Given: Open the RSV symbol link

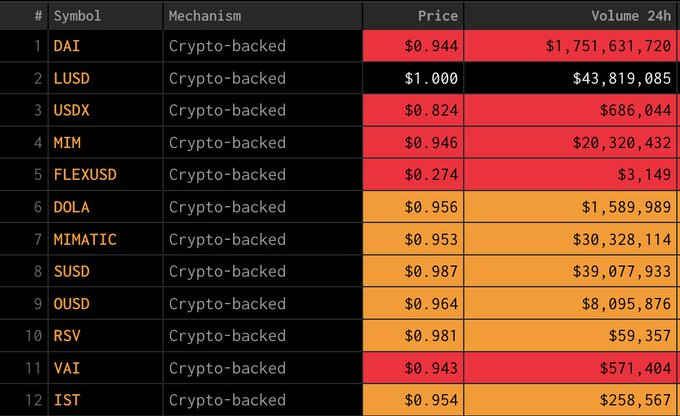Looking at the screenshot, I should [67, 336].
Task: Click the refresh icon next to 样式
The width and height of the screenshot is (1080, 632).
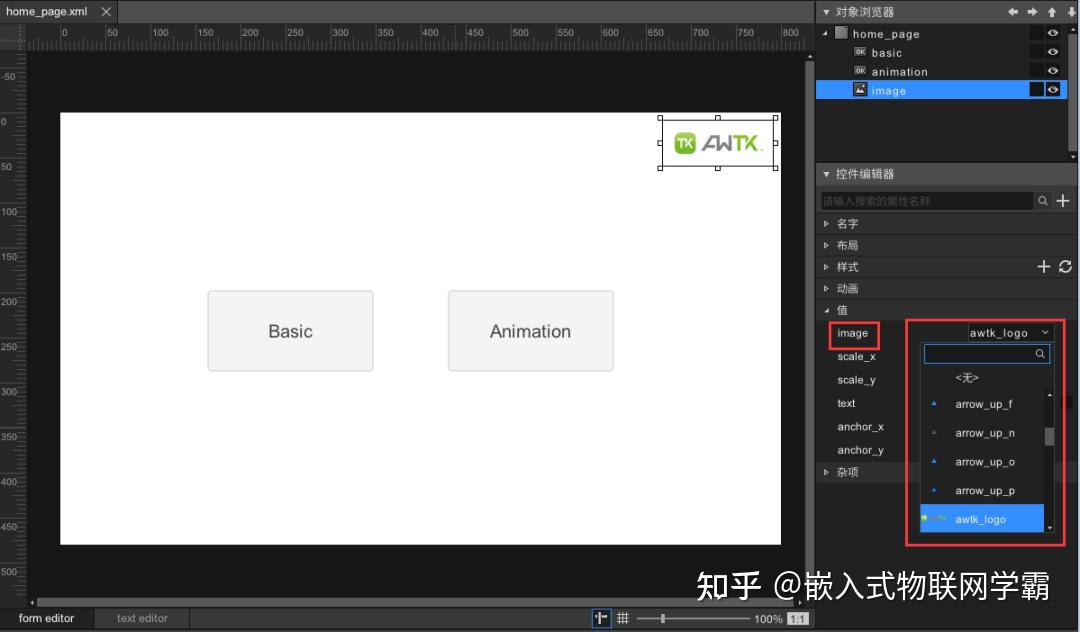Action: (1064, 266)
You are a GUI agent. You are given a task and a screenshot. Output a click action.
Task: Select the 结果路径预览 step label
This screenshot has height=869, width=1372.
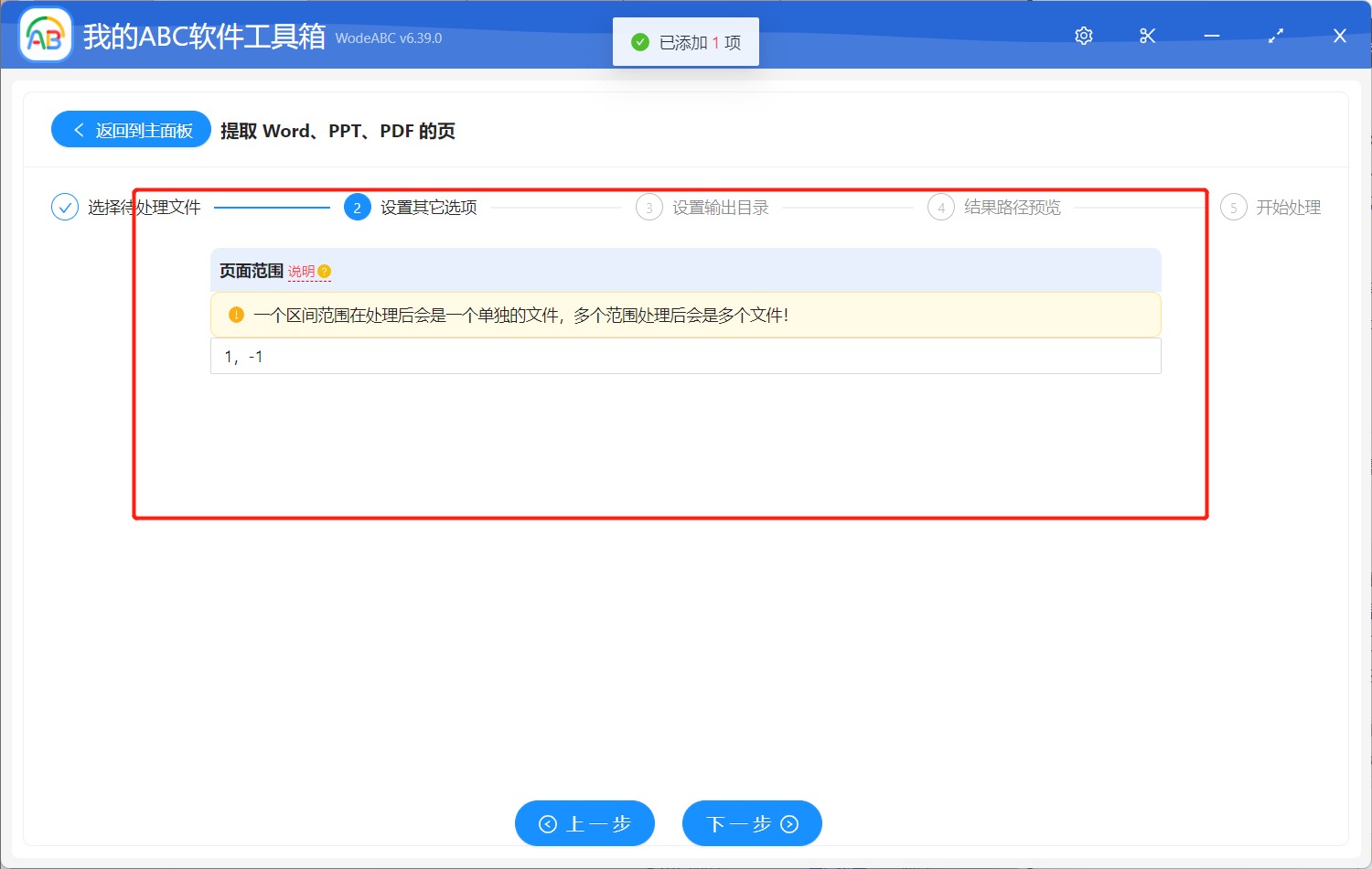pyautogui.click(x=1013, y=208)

————

TASK STATEMENT:
Your answer must be the full listing, copied exactly, with no pictures in it.

YOUR SOLUTION:
Given: Open the RSV symbol link

Looking at the screenshot, I should [67, 336].
Task: Click the refresh icon next to 样式
The width and height of the screenshot is (1080, 632).
Action: (1064, 266)
You are a GUI agent. You are given a task and a screenshot. Output a click action.
Task: Select the 结果路径预览 step label
This screenshot has height=869, width=1372.
pyautogui.click(x=1013, y=208)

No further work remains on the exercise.